City Council (sort of) slams the gate on Duke's street-closing proposal | News

City Council (sort of) slams the gate on Duke's street-closing proposal



Plans by Duke University to close off two public streets in order to accommodate a $50 million development project faced an icy reception among neighborhood groups and Durham officials at Monday night's City Council meeting. Duke officials want to convert Maxwell Avenue and Sumter Street, near East Campus, into private parking lots restricted to students and faculty. And a site plan mock-up, which was presented for the first time on Monday, called for several "security gates" that would block public access to the streets and building.

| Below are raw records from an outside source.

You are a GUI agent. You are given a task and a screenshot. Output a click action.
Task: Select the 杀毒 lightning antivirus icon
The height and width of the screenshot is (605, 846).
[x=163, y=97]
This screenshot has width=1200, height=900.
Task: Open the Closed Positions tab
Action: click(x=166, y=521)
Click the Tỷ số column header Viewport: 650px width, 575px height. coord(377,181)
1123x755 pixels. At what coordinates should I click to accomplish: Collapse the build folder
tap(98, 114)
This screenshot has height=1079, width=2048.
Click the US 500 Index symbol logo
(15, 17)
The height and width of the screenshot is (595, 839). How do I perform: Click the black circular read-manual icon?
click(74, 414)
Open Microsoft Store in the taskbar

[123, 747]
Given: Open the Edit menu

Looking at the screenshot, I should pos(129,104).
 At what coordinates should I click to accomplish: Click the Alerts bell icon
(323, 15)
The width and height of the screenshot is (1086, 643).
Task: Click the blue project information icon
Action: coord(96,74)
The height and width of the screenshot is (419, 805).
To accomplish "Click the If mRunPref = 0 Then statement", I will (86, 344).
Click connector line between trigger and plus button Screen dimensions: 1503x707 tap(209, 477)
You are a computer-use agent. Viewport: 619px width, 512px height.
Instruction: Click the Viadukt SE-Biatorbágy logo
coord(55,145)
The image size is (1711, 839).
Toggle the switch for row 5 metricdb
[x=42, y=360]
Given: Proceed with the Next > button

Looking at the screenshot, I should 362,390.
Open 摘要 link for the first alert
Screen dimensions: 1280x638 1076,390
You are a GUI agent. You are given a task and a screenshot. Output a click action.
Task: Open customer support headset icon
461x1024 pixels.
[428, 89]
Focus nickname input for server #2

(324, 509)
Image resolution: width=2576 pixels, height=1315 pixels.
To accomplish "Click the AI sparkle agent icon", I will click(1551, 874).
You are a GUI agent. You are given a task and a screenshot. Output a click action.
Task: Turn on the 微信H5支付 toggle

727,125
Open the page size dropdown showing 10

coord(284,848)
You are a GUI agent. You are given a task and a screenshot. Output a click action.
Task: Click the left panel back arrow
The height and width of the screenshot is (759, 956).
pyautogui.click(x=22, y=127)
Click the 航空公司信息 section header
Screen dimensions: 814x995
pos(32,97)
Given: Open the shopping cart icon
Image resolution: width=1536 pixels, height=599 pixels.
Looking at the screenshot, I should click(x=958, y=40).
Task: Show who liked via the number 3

"We believe this is a reaching out to that community," said Duke Vice President for Campus Services Kemel Dawkins.

Dawkins argued that the project would bring 650 faculty and students "closer to Brightleaf," and would encourage them to "mingle freely during the day." However, from midnight until 6 a.m., a gate would prevent anyone from walking, or biking, through the area. And except for members of Duke, and neighbors who have applied for key cards, car traffic through the area would be closed 24 hours a day.

Duke "is perceived by citizens as a fortress, and we're trying to get ride of that fortress mentality in the U.S.," said Councilwoman Cora-Cole McFadden.

"Duke is as well," Dawkins said, to snickers in the gallery.

Dawkins claimed that the streets were "mostly used by members of Duke," and were "largely dirt and gravel roads" that would relieve the City of Durham from maintenance and utility work. However, several community members attested that they used the streets often--particularly in emergencies, and when trains block all other routes in the area.

"We live in a city, and that city needs to be meshed with Duke," said Duke graduate student Richard Twigg, who was opposed to the street closing.

North Carolina General Statute 160A-299 requires that closing a street, or alley, is "not contrary to the public interest."

When asked by council members if Duke would be willing to open the gates to vehicular traffic during the day, Dawkins said that would "compromise the safety of the parking lots."

"I can't buy that," said Councilman Eugene Brown said. "This is not the way Duke has done business."

Area resident Mary F. Roberts Holt drew a rousing ovation when she stood up and walked to the podium to tell Mayor Bill Bell to "think about" what Duke was proposing. "You're the mayor," she said.

"I was born and raised right where that power plant is," she said. "And now you're telling me that you're going to put up gates so I can't drive down there?"

City Council voted to delay a vote two cycles, and Bell said that restricting gates to parking lots--and not streets--seemed to be the only solution. Previously, City Council had set Monday as a deadline for making a decision on the street closing. Council members considered a conditional approval, based on the hours of gate operation, but Planning Director Steve Medlin said that could lead to slippery ground once the City closes the streets. He added that Duke had not yet submitted a site plan, and had not performed a traffic study--standard practice for street closings--despite the city's request.

"You can't commit to the hours of opening [the street], with a street closing," Medlin said, noting that the city would give up all legal authority over the streets.

"Get it in writing," advised Old West Durham Neighborhood Association President John Schelp, who said he felt misled by Duke.

"This is about building connections between Duke and Durham, not putting up more walls and gates," he said.

Also on Monday, City Council unanimously voted to keep its current municipal election system, effectively voting down a proposal that would have eliminated the runoff vote in favor of a non-partisan plurality election. Durham County Board of Elections Director Mike Ashe proposed the change, saying that it would save Durham $170,000 per election cycle.

And, lip-balm wearers rejoice! Burt's Bees, the supplier of natural personal products, will keep "Durham, NC" printed on its beeswax lip gloss and Mama Bee belly butter containers. That's because the City of Durham has agreed to pay the company roughly $140,000 in exchange for relocating to the American Tobacco Campus and creating at least 51 new jobs over the next three years.

Downtown Durham Inc. President Bill Kalkhof, who told City Council that he's been "working on this deal for several months now," said that Durham was in competition with Wake County for a new  Burt's Bees headquarters, and that having the company downtown will aide "recruitment efforts" for other businesses in the future.

He added that former Assistant City Manager Alan DeLisle, who was seriously injured in a stairwell collapse in Louisville, sends his best, and also approves the deal.